Search me and know me O God, know my anxious heart; test me and know my anxious thoughts. See if there is any offensive way in me, and lead me in the way everlasting.” Psalm 139:23-24
“With men it is impossible, but to God all things are possible.” Matthew 19:26
I am looking down a short path to being 40 (March 23, 2012) and I am tired of looking and feeling like I do. It’s time. Yes, I’ve thought other times were ‘the time’, but this is different. I am finally acknowledging that I have no one to blame for this but myself. Any so called wrongs that have been done to me are well in my past and I have had EVERY opportunity to lay them at the foot of the cross and unburden myself. But I just got too comfortable with carrying that extra weight. I carried around all my past bad choices and stupid mistakes around like a big boulder. The weight continually reminded me of how many times I’ve failed. It’s exhausting carrying it around and then I realized I have the choice to set that boulder down. I don’t have to carry it anymore. So instead of beating myself up again with “How could I have let this happen?” I will be spending time craving God instead. I have discovered that I am physically overweight, but I am spiritually underweight and malnourished.
I just finished reading Sandi Patty’s book “The Edge of the Divine” and a paragraph from her book really stood out to me. “Weight loss is a journey that teaches you to act in a way that confirms what you say your priorities are. Your top priority is to love and serve God. To act on that priority, you need to choose actions that honor and care for the body He has given you, so that you are able to use it in His service. You also need to be healthy so you can use your body to cherish and support the wonderful husband, family and friends God has given you.”
My priorities…well they’ve lately been sitting in front of the TV, cooking good tasting but very unhealthy foods, and spending time on the internet. I’ve said that God comes first in my life, but the choices I make don’t reflect my priorities. I might have said that God was my number one, but my choices show that food has become my Comforter in Chief.
One thought keeps coming to me when I think of Jesus’ death for me. Jesus didn’t go through that ordeal so I could merely survive. He did it so I could have life and have it more abundantly.
I haven’t had much in the way of self esteem for most of my life. This is my own issue. Instead of seeing my worth in Gods eyes and recognizing myself as a child of God, I let the fact that my birth father wouldn’t acknowledge me tarnish my view of myself. “If your own father doesn’t love you, why would any other man?” So I dated like crazy starting in junior high. I tried so hard to stay skinny, because I didn’t see I had worth other than in how I looked. Sad. I went through 2 divorces before I finally realized the man God intended for me all along was there the whole time as one of my best friends.

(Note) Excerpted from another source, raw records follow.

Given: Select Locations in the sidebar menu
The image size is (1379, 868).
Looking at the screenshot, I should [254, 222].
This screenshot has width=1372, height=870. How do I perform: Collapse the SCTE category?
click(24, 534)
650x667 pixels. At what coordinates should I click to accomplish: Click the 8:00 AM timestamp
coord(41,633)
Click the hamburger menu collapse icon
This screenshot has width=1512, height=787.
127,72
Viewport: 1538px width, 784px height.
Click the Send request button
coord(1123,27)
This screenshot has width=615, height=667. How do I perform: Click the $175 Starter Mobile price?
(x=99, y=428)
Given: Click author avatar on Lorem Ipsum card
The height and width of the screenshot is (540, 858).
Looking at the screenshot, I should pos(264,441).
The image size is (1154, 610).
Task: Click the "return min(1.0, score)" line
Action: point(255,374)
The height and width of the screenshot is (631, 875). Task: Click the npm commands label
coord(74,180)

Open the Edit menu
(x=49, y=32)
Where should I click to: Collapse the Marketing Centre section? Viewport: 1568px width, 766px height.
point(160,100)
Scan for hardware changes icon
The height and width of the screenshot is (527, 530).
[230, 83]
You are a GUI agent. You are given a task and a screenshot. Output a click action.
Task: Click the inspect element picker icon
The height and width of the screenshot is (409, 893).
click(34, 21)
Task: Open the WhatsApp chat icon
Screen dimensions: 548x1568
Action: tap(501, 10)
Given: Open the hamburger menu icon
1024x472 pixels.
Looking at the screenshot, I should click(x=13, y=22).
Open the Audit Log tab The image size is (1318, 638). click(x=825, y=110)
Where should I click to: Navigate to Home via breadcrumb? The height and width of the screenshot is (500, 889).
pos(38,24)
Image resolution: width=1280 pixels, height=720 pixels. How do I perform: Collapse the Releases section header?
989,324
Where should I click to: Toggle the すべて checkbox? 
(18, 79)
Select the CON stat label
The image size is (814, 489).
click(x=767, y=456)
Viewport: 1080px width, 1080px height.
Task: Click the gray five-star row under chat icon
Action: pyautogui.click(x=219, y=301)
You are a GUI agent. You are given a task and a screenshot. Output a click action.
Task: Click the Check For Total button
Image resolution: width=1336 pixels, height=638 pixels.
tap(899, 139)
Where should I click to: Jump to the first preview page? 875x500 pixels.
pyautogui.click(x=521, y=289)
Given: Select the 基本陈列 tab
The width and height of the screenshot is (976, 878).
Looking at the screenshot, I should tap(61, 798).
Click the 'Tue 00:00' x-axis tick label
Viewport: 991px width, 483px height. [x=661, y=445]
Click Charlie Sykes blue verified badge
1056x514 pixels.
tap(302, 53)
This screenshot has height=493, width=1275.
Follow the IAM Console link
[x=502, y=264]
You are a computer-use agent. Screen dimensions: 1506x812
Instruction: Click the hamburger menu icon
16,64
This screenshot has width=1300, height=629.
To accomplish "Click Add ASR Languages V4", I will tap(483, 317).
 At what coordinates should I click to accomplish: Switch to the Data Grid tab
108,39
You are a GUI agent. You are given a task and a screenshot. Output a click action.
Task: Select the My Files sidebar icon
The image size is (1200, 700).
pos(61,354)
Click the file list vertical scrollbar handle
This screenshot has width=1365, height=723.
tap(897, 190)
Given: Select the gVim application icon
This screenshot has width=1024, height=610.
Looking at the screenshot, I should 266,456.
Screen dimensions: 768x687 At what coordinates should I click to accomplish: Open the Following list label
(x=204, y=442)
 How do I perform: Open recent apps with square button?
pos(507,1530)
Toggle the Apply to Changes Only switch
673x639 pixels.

“My grace is enough; it’s all you need. My strength comes into its own in your weakness.” 2 Corinthians 12:7
I am reminded of the story of the rich young ruler in Matthew 19. I want so much to be closer to God. God tells me in order to get closer to Him I need to give up the very things I crave (food) and come follow Him. But He wants me to follow Him with undivided attention. Mark 8:34 says “If anyone would come after me, he must deny himself and take up his cross and follow me.”
With Jesus, if I want to gain I need to give up. If I want to be filled I must deny myself. If I want to get closer to God I need to distance myself from other distractions. If I want to conquer my cravings, I need to direct them towards God.
God made us capable of craving so we’d have an unquenchable desire for more of Him and Him alone.